Learning graph in graph convolutional neural networks for robust seizure prediction

Objective. Brain-computer interface (BCI) has demonstrated its effectiveness in epilepsy treatment and control. In a BCI-aided epilepsy treatment system, therapic electrical stimulus is delivered in response to the prediction of upcoming seizure onsets, therefore timely and accurate seizure prediction algorithm plays an important role. However, unlike typical signatures such as slow or sharp waves in ictal periods, the signal patterns in preictal periods are usually subtle, and highly individual-dependent. How to extract effective and robust preictal features is still a challenging problem. Approach. Most recently, graph convolutional neural network (GCNN) has demonstrated the strength in the electroencephalogram (EEG) and intracranial electroencephalogram (iEEG) signal modeling, due to its advantages in describing complex relationships among different EEG/iEEG regions.
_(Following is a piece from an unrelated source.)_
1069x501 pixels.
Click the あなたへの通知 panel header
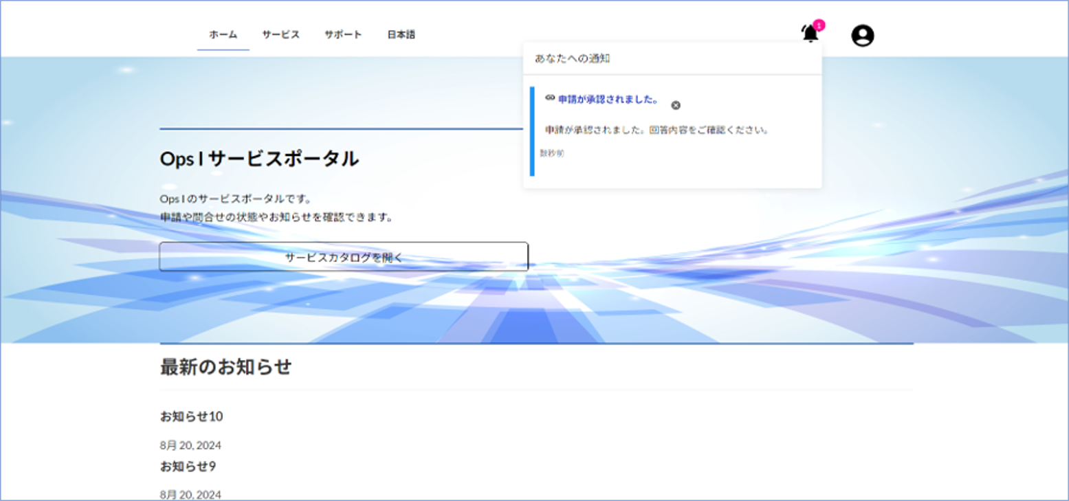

However, current GCNN models are not suitable for seizure prediction. The effectiveness of GCNNs highly relies on prior graphs that describe the underlying relationships in EEG regions. However, due to the complex mechanism of seizure evolution, the underlying relationship in the preictal period can be diverse in different patients, making it almost impossible to build a proper prior graph in general. To deal with this problem, we propose a novel approach to automatically learn a patient-specific graph in a data-driven way, which is called the joint graph structure and representation learning network (JGRN). JGRN constructs a global-local graph convolutional neural network which jointly learns the graph structures and connection weights in a task-related learning process in iEEG signals, thus the learned graph and feature representations can be optimized toward the objective of seizure prediction. Main results. Experimental results show that our JGRN outperforms CNN and GCNN models remarkably, and the improvement is more obvious when preictal features are subtle. Significance. The proposed approach promises to achieve robust seizure prediction performance and to have the potential to be extended to general problems in brain-computer interfaces.